START Data extracts

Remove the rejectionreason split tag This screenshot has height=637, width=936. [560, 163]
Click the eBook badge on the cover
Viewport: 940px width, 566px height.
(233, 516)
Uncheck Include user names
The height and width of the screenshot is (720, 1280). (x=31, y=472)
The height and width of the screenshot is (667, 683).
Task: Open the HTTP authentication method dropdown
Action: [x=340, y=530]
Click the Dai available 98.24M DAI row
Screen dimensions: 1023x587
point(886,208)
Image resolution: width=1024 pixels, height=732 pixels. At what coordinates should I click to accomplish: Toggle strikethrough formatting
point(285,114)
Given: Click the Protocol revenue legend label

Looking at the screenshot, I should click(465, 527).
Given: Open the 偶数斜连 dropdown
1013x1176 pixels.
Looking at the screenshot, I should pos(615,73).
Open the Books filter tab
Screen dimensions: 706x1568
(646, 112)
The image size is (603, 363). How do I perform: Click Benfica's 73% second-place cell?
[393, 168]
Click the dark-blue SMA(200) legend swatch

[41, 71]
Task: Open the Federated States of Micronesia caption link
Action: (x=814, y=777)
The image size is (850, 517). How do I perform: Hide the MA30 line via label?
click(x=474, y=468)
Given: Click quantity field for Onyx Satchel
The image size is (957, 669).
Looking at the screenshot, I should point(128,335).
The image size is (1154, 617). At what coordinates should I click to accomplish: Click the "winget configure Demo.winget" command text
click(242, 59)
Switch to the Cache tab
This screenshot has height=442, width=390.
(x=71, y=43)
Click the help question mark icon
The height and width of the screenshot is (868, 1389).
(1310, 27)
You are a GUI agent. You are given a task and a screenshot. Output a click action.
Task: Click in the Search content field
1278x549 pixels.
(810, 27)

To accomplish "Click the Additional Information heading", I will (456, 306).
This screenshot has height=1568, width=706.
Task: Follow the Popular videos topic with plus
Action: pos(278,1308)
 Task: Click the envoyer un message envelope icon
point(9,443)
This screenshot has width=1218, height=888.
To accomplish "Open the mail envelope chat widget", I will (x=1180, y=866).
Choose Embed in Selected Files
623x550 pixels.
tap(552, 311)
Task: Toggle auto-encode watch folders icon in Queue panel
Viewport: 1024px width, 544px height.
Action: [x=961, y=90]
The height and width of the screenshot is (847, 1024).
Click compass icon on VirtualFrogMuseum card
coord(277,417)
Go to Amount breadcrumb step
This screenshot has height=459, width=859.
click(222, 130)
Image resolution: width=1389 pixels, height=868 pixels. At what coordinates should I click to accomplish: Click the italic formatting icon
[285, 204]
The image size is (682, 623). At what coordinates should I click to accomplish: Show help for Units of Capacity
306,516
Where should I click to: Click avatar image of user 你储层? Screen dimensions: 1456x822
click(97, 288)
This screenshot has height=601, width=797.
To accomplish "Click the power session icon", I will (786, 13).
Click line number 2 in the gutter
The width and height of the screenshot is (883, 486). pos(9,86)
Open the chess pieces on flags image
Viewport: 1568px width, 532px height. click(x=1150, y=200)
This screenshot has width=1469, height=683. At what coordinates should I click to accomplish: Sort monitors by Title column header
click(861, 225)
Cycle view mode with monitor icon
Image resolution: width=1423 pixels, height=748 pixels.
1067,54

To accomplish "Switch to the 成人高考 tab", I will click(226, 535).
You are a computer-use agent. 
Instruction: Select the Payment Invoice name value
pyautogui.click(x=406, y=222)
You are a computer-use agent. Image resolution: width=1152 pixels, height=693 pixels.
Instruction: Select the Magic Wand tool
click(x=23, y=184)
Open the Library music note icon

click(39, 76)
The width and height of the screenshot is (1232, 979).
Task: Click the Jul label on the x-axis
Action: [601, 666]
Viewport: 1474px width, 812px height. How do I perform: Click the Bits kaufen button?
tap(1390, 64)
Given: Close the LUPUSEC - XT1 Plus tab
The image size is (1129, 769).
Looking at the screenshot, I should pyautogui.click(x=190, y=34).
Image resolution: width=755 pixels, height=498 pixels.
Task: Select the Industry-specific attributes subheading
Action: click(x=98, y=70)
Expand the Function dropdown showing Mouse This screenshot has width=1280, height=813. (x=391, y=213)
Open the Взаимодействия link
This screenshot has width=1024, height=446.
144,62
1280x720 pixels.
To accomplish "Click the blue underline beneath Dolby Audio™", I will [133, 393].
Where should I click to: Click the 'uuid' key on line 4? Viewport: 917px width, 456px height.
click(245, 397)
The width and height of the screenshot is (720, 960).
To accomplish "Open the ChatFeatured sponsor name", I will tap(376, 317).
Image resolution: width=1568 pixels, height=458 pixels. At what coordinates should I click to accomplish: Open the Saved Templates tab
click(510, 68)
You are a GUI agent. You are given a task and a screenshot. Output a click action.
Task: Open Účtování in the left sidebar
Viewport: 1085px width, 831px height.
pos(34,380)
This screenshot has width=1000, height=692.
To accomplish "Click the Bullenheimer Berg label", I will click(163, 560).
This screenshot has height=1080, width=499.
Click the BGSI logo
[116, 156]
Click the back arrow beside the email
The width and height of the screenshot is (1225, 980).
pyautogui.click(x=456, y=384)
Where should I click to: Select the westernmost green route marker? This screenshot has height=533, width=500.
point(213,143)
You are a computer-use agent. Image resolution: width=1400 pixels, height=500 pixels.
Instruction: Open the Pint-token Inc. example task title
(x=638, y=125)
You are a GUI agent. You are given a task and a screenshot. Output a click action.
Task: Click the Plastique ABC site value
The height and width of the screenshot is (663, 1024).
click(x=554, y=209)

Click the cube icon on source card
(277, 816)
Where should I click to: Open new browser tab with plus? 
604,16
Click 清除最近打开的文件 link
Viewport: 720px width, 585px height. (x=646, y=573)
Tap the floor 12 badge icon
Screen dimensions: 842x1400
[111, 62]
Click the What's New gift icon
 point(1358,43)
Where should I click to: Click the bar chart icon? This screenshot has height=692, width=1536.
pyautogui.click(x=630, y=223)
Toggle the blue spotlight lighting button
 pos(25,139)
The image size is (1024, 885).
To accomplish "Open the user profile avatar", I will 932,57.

END Data extracts

Scan the entries above for the line containing "Image resolution: width=1423", and copy it and all lines after it exactly, down to and including the line containing "Given: Close the LUPUSEC - XT1 Plus tab".

» **Task solution**:
Image resolution: width=1423 pixels, height=748 pixels.
1067,54

To accomplish "Switch to the 成人高考 tab", I will click(226, 535).
You are a computer-use agent. 
Instruction: Select the Payment Invoice name value
pyautogui.click(x=406, y=222)
You are a computer-use agent. Image resolution: width=1152 pixels, height=693 pixels.
Instruction: Select the Magic Wand tool
click(x=23, y=184)
Open the Library music note icon

click(39, 76)
The width and height of the screenshot is (1232, 979).
Task: Click the Jul label on the x-axis
Action: [601, 666]
Viewport: 1474px width, 812px height. How do I perform: Click the Bits kaufen button?
tap(1390, 64)
Given: Close the LUPUSEC - XT1 Plus tab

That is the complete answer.